Counting from the line that holds "1024x683 pixels.", return each line exactly, through and including the last line of the entries.

----- Entries supplied -----

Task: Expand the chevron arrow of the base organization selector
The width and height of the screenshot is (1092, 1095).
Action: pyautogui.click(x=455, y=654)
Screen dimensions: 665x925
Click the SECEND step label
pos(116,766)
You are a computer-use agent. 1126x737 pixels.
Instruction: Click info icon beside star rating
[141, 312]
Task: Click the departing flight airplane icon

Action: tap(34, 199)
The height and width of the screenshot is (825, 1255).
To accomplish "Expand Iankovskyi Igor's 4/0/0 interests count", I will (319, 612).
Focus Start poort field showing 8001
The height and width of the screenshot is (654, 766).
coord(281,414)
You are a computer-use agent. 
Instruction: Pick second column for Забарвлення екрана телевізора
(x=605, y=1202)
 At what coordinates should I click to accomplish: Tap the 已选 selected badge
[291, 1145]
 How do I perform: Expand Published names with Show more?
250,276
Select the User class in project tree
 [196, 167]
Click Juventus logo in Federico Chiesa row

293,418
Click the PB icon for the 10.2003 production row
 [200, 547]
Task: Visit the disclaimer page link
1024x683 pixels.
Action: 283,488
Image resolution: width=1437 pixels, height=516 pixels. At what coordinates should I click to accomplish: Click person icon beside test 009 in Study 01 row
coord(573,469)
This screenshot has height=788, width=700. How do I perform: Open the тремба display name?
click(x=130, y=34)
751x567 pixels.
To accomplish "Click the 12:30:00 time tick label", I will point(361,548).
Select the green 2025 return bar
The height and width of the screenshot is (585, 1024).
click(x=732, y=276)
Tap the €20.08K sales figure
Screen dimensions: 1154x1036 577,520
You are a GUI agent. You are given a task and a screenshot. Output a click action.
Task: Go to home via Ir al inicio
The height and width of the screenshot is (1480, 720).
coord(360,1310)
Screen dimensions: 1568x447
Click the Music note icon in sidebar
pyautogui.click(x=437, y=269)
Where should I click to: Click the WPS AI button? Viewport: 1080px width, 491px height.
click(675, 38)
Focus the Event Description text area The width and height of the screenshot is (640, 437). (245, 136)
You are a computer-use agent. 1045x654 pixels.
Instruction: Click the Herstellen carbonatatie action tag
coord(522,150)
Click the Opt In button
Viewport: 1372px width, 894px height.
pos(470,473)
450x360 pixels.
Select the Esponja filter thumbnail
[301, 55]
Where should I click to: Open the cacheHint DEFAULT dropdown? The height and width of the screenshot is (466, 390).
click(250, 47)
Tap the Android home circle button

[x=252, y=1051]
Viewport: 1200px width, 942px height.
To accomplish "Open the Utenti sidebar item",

-----

### Answer below
1024x683 pixels.
Action: 283,488
Image resolution: width=1437 pixels, height=516 pixels. At what coordinates should I click to accomplish: Click person icon beside test 009 in Study 01 row
coord(573,469)
This screenshot has height=788, width=700. How do I perform: Open the тремба display name?
click(x=130, y=34)
751x567 pixels.
To accomplish "Click the 12:30:00 time tick label", I will point(361,548).
Select the green 2025 return bar
The height and width of the screenshot is (585, 1024).
click(x=732, y=276)
Tap the €20.08K sales figure
Screen dimensions: 1154x1036 577,520
You are a GUI agent. You are given a task and a screenshot. Output a click action.
Task: Go to home via Ir al inicio
The height and width of the screenshot is (1480, 720).
coord(360,1310)
Screen dimensions: 1568x447
Click the Music note icon in sidebar
pyautogui.click(x=437, y=269)
Where should I click to: Click the WPS AI button? Viewport: 1080px width, 491px height.
click(675, 38)
Focus the Event Description text area The width and height of the screenshot is (640, 437). (245, 136)
You are a computer-use agent. 1045x654 pixels.
Instruction: Click the Herstellen carbonatatie action tag
coord(522,150)
Click the Opt In button
Viewport: 1372px width, 894px height.
pos(470,473)
450x360 pixels.
Select the Esponja filter thumbnail
[301, 55]
Where should I click to: Open the cacheHint DEFAULT dropdown? The height and width of the screenshot is (466, 390).
click(250, 47)
Tap the Android home circle button

[x=252, y=1051]
Viewport: 1200px width, 942px height.
To accomplish "Open the Utenti sidebar item",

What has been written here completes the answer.